> [Requirement]:
An exact copy of every record is the required answer.

> [Source data]:
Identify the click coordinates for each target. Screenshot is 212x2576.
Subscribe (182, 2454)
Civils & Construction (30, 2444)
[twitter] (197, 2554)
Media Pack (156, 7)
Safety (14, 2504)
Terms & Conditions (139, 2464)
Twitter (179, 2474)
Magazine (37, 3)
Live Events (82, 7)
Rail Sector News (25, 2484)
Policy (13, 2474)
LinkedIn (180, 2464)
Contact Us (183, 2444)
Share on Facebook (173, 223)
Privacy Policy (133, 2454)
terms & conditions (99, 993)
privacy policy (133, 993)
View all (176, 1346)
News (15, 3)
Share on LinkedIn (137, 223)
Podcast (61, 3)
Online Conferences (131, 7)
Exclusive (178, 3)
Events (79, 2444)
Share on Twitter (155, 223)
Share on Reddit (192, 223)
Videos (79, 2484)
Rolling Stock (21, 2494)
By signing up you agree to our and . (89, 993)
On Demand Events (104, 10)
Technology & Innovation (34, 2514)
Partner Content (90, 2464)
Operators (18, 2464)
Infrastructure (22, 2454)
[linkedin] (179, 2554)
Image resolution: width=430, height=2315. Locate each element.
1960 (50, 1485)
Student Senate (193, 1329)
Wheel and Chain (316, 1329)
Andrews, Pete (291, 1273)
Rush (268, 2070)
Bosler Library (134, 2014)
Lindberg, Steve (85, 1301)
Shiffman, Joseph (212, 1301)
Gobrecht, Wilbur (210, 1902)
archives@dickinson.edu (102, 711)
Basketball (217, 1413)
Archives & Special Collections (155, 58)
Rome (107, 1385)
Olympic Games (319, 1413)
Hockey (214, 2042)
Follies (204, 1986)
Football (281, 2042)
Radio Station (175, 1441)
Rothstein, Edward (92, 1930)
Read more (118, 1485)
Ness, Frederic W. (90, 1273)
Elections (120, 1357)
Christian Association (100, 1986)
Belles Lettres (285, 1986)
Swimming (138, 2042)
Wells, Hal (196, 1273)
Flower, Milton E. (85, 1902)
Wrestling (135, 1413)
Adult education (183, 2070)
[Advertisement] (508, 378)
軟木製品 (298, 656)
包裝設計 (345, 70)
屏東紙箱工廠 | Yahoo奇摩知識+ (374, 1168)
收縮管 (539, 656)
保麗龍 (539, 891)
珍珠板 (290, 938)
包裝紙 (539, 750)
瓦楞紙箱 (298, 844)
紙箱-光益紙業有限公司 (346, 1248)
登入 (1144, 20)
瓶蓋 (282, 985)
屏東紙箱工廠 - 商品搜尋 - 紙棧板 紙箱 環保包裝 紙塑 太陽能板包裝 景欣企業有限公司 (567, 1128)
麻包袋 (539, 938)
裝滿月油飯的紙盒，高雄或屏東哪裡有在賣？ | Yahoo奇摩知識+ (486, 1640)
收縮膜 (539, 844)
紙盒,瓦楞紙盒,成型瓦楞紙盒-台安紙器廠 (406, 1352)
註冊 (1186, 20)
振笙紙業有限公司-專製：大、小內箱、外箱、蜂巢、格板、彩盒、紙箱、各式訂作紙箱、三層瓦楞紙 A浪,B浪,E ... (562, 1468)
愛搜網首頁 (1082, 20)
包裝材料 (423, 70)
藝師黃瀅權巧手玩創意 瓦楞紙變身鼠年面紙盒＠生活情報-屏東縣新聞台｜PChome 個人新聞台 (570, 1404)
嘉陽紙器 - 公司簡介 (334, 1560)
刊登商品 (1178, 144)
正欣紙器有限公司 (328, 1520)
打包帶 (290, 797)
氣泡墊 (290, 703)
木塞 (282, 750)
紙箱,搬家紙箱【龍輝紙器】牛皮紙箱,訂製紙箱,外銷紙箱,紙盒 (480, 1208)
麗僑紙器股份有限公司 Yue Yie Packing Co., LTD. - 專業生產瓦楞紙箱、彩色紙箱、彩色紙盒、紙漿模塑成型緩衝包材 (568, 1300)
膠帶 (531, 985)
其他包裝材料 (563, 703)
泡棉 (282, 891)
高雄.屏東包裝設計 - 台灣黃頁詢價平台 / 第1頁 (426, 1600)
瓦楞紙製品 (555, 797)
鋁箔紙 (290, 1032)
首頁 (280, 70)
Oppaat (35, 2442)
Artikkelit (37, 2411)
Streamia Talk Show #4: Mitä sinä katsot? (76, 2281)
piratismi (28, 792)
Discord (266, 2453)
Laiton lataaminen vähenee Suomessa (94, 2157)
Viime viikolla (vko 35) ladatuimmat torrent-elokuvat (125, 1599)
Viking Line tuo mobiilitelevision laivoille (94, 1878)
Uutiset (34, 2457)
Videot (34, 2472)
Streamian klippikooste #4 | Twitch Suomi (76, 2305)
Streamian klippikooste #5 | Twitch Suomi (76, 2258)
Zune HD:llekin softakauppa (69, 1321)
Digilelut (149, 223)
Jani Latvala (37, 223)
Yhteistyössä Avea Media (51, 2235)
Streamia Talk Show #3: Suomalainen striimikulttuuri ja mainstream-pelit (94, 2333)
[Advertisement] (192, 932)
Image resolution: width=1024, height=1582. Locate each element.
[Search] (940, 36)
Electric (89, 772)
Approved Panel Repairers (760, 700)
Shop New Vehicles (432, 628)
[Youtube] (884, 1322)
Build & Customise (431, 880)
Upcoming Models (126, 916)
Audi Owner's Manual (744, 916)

> [Output of the task]:
Identify the click coordinates for each target. Screenshot is 212x2576.
Subscribe (182, 2454)
Civils & Construction (30, 2444)
[twitter] (197, 2554)
Media Pack (156, 7)
Safety (14, 2504)
Terms & Conditions (139, 2464)
Twitter (179, 2474)
Magazine (37, 3)
Live Events (82, 7)
Rail Sector News (25, 2484)
Policy (13, 2474)
LinkedIn (180, 2464)
Contact Us (183, 2444)
Share on Facebook (173, 223)
Privacy Policy (133, 2454)
terms & conditions (99, 993)
privacy policy (133, 993)
View all (176, 1346)
News (15, 3)
Share on LinkedIn (137, 223)
Podcast (61, 3)
Online Conferences (131, 7)
Exclusive (178, 3)
Events (79, 2444)
Share on Twitter (155, 223)
Share on Reddit (192, 223)
Videos (79, 2484)
Rolling Stock (21, 2494)
By signing up you agree to our and . (89, 993)
On Demand Events (104, 10)
Technology & Innovation (34, 2514)
Partner Content (90, 2464)
Operators (18, 2464)
Infrastructure (22, 2454)
[linkedin] (179, 2554)
Image resolution: width=430, height=2315. Locate each element.
1960 (50, 1485)
Student Senate (193, 1329)
Wheel and Chain (316, 1329)
Andrews, Pete (291, 1273)
Rush (268, 2070)
Bosler Library (134, 2014)
Lindberg, Steve (85, 1301)
Shiffman, Joseph (212, 1301)
Gobrecht, Wilbur (210, 1902)
archives@dickinson.edu (102, 711)
Basketball (217, 1413)
Archives & Special Collections (155, 58)
Rome (107, 1385)
Olympic Games (319, 1413)
Hockey (214, 2042)
Follies (204, 1986)
Football (281, 2042)
Radio Station (175, 1441)
Rothstein, Edward (92, 1930)
Read more (118, 1485)
Ness, Frederic W. (90, 1273)
Elections (120, 1357)
Christian Association (100, 1986)
Belles Lettres (285, 1986)
Swimming (138, 2042)
Wells, Hal (196, 1273)
Flower, Milton E. (85, 1902)
Wrestling (135, 1413)
Adult education (183, 2070)
[Advertisement] (508, 378)
軟木製品 (298, 656)
包裝設計 (345, 70)
屏東紙箱工廠 | Yahoo奇摩知識+ (374, 1168)
收縮管 (539, 656)
保麗龍 (539, 891)
珍珠板 (290, 938)
包裝紙 (539, 750)
瓦楞紙箱 (298, 844)
紙箱-光益紙業有限公司 (346, 1248)
登入 (1144, 20)
瓶蓋 (282, 985)
屏東紙箱工廠 - 商品搜尋 - 紙棧板 紙箱 環保包裝 紙塑 太陽能板包裝 景欣企業有限公司 (567, 1128)
麻包袋 (539, 938)
裝滿月油飯的紙盒，高雄或屏東哪裡有在賣？ | Yahoo奇摩知識+ (486, 1640)
收縮膜 (539, 844)
紙盒,瓦楞紙盒,成型瓦楞紙盒-台安紙器廠 (406, 1352)
註冊 (1186, 20)
振笙紙業有限公司-專製：大、小內箱、外箱、蜂巢、格板、彩盒、紙箱、各式訂作紙箱、三層瓦楞紙 A浪,B浪,E ... (562, 1468)
愛搜網首頁 (1082, 20)
包裝材料 (423, 70)
藝師黃瀅權巧手玩創意 瓦楞紙變身鼠年面紙盒＠生活情報-屏東縣新聞台｜PChome 個人新聞台 (570, 1404)
嘉陽紙器 - 公司簡介 (334, 1560)
刊登商品 (1178, 144)
正欣紙器有限公司 (328, 1520)
打包帶 (290, 797)
氣泡墊 (290, 703)
木塞 (282, 750)
紙箱,搬家紙箱【龍輝紙器】牛皮紙箱,訂製紙箱,外銷紙箱,紙盒 (480, 1208)
麗僑紙器股份有限公司 Yue Yie Packing Co., LTD. - 專業生產瓦楞紙箱、彩色紙箱、彩色紙盒、紙漿模塑成型緩衝包材 (568, 1300)
膠帶 (531, 985)
其他包裝材料 (563, 703)
泡棉 (282, 891)
高雄.屏東包裝設計 - 台灣黃頁詢價平台 / 第1頁 (426, 1600)
瓦楞紙製品 (555, 797)
鋁箔紙 (290, 1032)
首頁 (280, 70)
Oppaat (35, 2442)
Artikkelit (37, 2411)
Streamia Talk Show #4: Mitä sinä katsot? (76, 2281)
piratismi (28, 792)
Discord (266, 2453)
Laiton lataaminen vähenee Suomessa (94, 2157)
Viime viikolla (vko 35) ladatuimmat torrent-elokuvat (125, 1599)
Viking Line tuo mobiilitelevision laivoille (94, 1878)
Uutiset (34, 2457)
Videot (34, 2472)
Streamian klippikooste #4 | Twitch Suomi (76, 2305)
Streamian klippikooste #5 | Twitch Suomi (76, 2258)
Zune HD:llekin softakauppa (69, 1321)
Digilelut (149, 223)
Jani Latvala (37, 223)
Yhteistyössä Avea Media (51, 2235)
Streamia Talk Show #3: Suomalainen striimikulttuuri ja mainstream-pelit (94, 2333)
[Advertisement] (192, 932)
Image resolution: width=1024, height=1582. Locate each element.
[Search] (940, 36)
Electric (89, 772)
Approved Panel Repairers (760, 700)
Shop New Vehicles (432, 628)
[Youtube] (884, 1322)
Build & Customise (431, 880)
Upcoming Models (126, 916)
Audi Owner's Manual (744, 916)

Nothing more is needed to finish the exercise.